[Stored items]

"""

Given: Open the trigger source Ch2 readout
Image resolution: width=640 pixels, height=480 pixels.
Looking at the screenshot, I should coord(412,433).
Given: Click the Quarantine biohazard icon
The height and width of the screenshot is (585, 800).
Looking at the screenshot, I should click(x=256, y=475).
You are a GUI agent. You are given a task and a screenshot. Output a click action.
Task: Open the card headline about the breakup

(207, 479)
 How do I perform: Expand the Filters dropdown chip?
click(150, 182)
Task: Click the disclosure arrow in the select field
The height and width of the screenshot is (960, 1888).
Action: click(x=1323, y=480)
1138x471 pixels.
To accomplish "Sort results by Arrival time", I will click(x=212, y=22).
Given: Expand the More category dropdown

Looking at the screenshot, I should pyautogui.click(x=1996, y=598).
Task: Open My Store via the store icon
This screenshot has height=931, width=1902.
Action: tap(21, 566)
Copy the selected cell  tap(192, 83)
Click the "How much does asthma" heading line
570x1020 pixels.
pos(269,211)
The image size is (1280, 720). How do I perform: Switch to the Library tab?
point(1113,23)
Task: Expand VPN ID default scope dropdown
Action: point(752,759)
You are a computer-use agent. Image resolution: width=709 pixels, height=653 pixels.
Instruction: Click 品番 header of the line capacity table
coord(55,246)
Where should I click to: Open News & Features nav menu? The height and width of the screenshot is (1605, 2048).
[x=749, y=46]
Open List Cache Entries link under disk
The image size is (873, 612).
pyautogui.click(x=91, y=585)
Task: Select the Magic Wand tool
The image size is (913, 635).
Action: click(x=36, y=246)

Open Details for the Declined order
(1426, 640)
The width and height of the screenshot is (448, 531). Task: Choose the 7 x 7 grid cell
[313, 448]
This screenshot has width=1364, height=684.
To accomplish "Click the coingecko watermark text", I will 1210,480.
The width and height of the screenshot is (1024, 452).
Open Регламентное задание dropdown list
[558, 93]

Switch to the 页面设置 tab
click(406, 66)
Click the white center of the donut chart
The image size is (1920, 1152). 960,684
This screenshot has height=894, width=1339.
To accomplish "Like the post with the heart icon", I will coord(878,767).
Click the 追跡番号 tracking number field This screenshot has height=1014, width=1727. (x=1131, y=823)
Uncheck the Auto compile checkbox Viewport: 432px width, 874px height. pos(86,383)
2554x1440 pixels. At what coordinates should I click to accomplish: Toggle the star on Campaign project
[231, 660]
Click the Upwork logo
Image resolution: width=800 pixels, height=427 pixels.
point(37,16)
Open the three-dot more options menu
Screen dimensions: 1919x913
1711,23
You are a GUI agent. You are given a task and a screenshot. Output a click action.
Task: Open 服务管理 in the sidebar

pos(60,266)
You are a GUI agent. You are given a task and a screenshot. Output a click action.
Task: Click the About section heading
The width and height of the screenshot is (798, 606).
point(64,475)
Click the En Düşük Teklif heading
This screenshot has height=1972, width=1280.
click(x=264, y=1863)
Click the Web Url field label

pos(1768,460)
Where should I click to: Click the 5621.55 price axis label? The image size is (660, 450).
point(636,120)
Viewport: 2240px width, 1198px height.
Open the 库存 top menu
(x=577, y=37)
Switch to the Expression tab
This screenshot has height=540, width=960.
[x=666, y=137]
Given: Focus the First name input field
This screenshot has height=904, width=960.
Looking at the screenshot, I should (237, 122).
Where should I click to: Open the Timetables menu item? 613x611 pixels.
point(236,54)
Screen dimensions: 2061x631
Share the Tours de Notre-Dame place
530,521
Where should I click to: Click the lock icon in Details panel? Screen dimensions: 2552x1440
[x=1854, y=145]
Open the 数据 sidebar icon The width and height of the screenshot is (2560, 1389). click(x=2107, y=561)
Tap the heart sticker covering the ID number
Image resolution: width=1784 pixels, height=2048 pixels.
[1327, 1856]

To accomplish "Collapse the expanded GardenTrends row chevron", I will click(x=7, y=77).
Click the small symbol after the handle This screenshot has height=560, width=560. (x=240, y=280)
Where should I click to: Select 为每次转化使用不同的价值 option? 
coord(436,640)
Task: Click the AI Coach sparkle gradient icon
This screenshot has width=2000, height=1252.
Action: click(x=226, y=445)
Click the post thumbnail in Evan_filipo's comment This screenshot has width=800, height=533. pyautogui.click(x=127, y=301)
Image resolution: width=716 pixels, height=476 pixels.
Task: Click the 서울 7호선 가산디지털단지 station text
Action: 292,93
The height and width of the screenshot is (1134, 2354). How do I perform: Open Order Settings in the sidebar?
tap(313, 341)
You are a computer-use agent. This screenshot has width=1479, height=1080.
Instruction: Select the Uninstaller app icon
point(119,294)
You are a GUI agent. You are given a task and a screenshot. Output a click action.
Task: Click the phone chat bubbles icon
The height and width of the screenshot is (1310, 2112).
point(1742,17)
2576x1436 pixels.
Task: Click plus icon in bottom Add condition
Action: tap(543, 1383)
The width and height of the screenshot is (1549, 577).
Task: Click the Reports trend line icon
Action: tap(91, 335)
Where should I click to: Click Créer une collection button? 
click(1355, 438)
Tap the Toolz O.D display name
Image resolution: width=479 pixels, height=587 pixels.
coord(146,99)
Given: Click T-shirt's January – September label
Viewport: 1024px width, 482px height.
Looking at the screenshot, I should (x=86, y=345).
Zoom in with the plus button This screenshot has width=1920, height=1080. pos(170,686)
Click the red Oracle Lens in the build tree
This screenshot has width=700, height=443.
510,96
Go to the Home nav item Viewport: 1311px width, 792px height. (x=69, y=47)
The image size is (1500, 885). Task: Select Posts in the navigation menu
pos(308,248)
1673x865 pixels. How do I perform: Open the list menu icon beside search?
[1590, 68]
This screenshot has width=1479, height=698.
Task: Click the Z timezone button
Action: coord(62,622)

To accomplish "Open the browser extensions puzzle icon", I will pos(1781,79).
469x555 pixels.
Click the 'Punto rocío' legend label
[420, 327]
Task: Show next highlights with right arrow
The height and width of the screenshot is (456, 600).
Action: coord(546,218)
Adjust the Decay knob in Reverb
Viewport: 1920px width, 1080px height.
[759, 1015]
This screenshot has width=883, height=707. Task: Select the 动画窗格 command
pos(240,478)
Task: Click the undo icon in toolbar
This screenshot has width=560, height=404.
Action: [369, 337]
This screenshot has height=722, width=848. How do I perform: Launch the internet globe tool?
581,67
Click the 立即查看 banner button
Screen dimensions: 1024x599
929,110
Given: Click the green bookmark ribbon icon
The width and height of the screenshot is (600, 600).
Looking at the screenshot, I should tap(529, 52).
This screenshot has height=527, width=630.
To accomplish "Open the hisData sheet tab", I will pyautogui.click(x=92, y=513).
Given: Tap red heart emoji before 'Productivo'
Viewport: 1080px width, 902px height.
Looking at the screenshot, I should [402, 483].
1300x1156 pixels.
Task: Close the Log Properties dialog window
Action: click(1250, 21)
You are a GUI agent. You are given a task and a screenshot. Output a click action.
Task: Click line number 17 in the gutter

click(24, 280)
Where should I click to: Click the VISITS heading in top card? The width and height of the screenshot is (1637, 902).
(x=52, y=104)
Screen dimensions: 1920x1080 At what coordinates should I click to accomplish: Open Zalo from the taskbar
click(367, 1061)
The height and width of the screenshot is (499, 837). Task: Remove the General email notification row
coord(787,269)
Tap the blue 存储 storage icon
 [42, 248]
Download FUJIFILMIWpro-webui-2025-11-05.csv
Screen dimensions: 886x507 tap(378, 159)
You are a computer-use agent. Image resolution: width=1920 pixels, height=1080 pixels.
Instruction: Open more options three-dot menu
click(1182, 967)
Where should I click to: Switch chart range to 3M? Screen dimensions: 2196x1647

"""

Rewrite all the records above, swapping "Given:" for "Goal:" wherever it occurs and leaving everything else unchanged.

• Answer
Goal: Open the trigger source Ch2 readout
Image resolution: width=640 pixels, height=480 pixels.
Looking at the screenshot, I should coord(412,433).
Goal: Click the Quarantine biohazard icon
The height and width of the screenshot is (585, 800).
Looking at the screenshot, I should click(x=256, y=475).
You are a GUI agent. You are given a task and a screenshot. Output a click action.
Task: Open the card headline about the breakup

(207, 479)
 How do I perform: Expand the Filters dropdown chip?
click(150, 182)
Task: Click the disclosure arrow in the select field
The height and width of the screenshot is (960, 1888).
Action: click(x=1323, y=480)
1138x471 pixels.
To accomplish "Sort results by Arrival time", I will click(x=212, y=22).
Goal: Expand the More category dropdown

Looking at the screenshot, I should pyautogui.click(x=1996, y=598).
Task: Open My Store via the store icon
This screenshot has height=931, width=1902.
Action: tap(21, 566)
Copy the selected cell  tap(192, 83)
Click the "How much does asthma" heading line
570x1020 pixels.
pos(269,211)
The image size is (1280, 720). How do I perform: Switch to the Library tab?
point(1113,23)
Task: Expand VPN ID default scope dropdown
Action: point(752,759)
You are a computer-use agent. Image resolution: width=709 pixels, height=653 pixels.
Instruction: Click 品番 header of the line capacity table
coord(55,246)
Where should I click to: Open News & Features nav menu? The height and width of the screenshot is (1605, 2048).
[x=749, y=46]
Open List Cache Entries link under disk
The image size is (873, 612).
pyautogui.click(x=91, y=585)
Task: Select the Magic Wand tool
The image size is (913, 635).
Action: click(x=36, y=246)

Open Details for the Declined order
(1426, 640)
The width and height of the screenshot is (448, 531). Task: Choose the 7 x 7 grid cell
[313, 448]
This screenshot has width=1364, height=684.
To accomplish "Click the coingecko watermark text", I will 1210,480.
The width and height of the screenshot is (1024, 452).
Open Регламентное задание dropdown list
[558, 93]

Switch to the 页面设置 tab
click(406, 66)
Click the white center of the donut chart
The image size is (1920, 1152). 960,684
This screenshot has height=894, width=1339.
To accomplish "Like the post with the heart icon", I will coord(878,767).
Click the 追跡番号 tracking number field This screenshot has height=1014, width=1727. (x=1131, y=823)
Uncheck the Auto compile checkbox Viewport: 432px width, 874px height. pos(86,383)
2554x1440 pixels. At what coordinates should I click to accomplish: Toggle the star on Campaign project
[231, 660]
Click the Upwork logo
Image resolution: width=800 pixels, height=427 pixels.
point(37,16)
Open the three-dot more options menu
Screen dimensions: 1919x913
1711,23
You are a GUI agent. You are given a task and a screenshot. Output a click action.
Task: Open 服务管理 in the sidebar

pos(60,266)
You are a GUI agent. You are given a task and a screenshot. Output a click action.
Task: Click the About section heading
The width and height of the screenshot is (798, 606).
point(64,475)
Click the En Düşük Teklif heading
This screenshot has height=1972, width=1280.
click(x=264, y=1863)
Click the Web Url field label

pos(1768,460)
Where should I click to: Click the 5621.55 price axis label? The image size is (660, 450).
point(636,120)
Viewport: 2240px width, 1198px height.
Open the 库存 top menu
(x=577, y=37)
Switch to the Expression tab
This screenshot has height=540, width=960.
[x=666, y=137]
Goal: Focus the First name input field
This screenshot has height=904, width=960.
Looking at the screenshot, I should (237, 122).
Where should I click to: Open the Timetables menu item? 613x611 pixels.
point(236,54)
Screen dimensions: 2061x631
Share the Tours de Notre-Dame place
530,521
Where should I click to: Click the lock icon in Details panel? Screen dimensions: 2552x1440
[x=1854, y=145]
Open the 数据 sidebar icon The width and height of the screenshot is (2560, 1389). click(x=2107, y=561)
Tap the heart sticker covering the ID number
Image resolution: width=1784 pixels, height=2048 pixels.
[1327, 1856]

To accomplish "Collapse the expanded GardenTrends row chevron", I will click(x=7, y=77).
Click the small symbol after the handle This screenshot has height=560, width=560. (x=240, y=280)
Where should I click to: Select 为每次转化使用不同的价值 option? 
coord(436,640)
Task: Click the AI Coach sparkle gradient icon
This screenshot has width=2000, height=1252.
Action: click(x=226, y=445)
Click the post thumbnail in Evan_filipo's comment This screenshot has width=800, height=533. pyautogui.click(x=127, y=301)
Image resolution: width=716 pixels, height=476 pixels.
Task: Click the 서울 7호선 가산디지털단지 station text
Action: 292,93
The height and width of the screenshot is (1134, 2354). How do I perform: Open Order Settings in the sidebar?
tap(313, 341)
You are a computer-use agent. This screenshot has width=1479, height=1080.
Instruction: Select the Uninstaller app icon
point(119,294)
You are a GUI agent. You are given a task and a screenshot. Output a click action.
Task: Click the phone chat bubbles icon
The height and width of the screenshot is (1310, 2112).
point(1742,17)
2576x1436 pixels.
Task: Click plus icon in bottom Add condition
Action: tap(543, 1383)
The width and height of the screenshot is (1549, 577).
Task: Click the Reports trend line icon
Action: tap(91, 335)
Where should I click to: Click Créer une collection button? 
click(1355, 438)
Tap the Toolz O.D display name
Image resolution: width=479 pixels, height=587 pixels.
coord(146,99)
Goal: Click T-shirt's January – September label
Viewport: 1024px width, 482px height.
Looking at the screenshot, I should (x=86, y=345).
Zoom in with the plus button This screenshot has width=1920, height=1080. pos(170,686)
Click the red Oracle Lens in the build tree
This screenshot has width=700, height=443.
510,96
Go to the Home nav item Viewport: 1311px width, 792px height. (x=69, y=47)
The image size is (1500, 885). Task: Select Posts in the navigation menu
pos(308,248)
1673x865 pixels. How do I perform: Open the list menu icon beside search?
[1590, 68]
This screenshot has width=1479, height=698.
Task: Click the Z timezone button
Action: coord(62,622)

To accomplish "Open the browser extensions puzzle icon", I will pos(1781,79).
469x555 pixels.
Click the 'Punto rocío' legend label
[420, 327]
Task: Show next highlights with right arrow
The height and width of the screenshot is (456, 600).
Action: coord(546,218)
Adjust the Decay knob in Reverb
Viewport: 1920px width, 1080px height.
[759, 1015]
This screenshot has width=883, height=707. Task: Select the 动画窗格 command
pos(240,478)
Task: Click the undo icon in toolbar
This screenshot has width=560, height=404.
Action: [369, 337]
This screenshot has height=722, width=848. How do I perform: Launch the internet globe tool?
581,67
Click the 立即查看 banner button
Screen dimensions: 1024x599
929,110
Goal: Click the green bookmark ribbon icon
The width and height of the screenshot is (600, 600).
Looking at the screenshot, I should tap(529, 52).
This screenshot has height=527, width=630.
To accomplish "Open the hisData sheet tab", I will pyautogui.click(x=92, y=513).
Goal: Tap red heart emoji before 'Productivo'
Viewport: 1080px width, 902px height.
Looking at the screenshot, I should [402, 483].
1300x1156 pixels.
Task: Close the Log Properties dialog window
Action: click(1250, 21)
You are a GUI agent. You are given a task and a screenshot. Output a click action.
Task: Click line number 17 in the gutter

click(24, 280)
Where should I click to: Click the VISITS heading in top card? The width and height of the screenshot is (1637, 902).
(x=52, y=104)
Screen dimensions: 1920x1080 At what coordinates should I click to accomplish: Open Zalo from the taskbar
click(367, 1061)
The height and width of the screenshot is (499, 837). Task: Remove the General email notification row
coord(787,269)
Tap the blue 存储 storage icon
 [42, 248]
Download FUJIFILMIWpro-webui-2025-11-05.csv
Screen dimensions: 886x507 tap(378, 159)
You are a computer-use agent. Image resolution: width=1920 pixels, height=1080 pixels.
Instruction: Open more options three-dot menu
click(1182, 967)
Where should I click to: Switch chart range to 3M? Screen dimensions: 2196x1647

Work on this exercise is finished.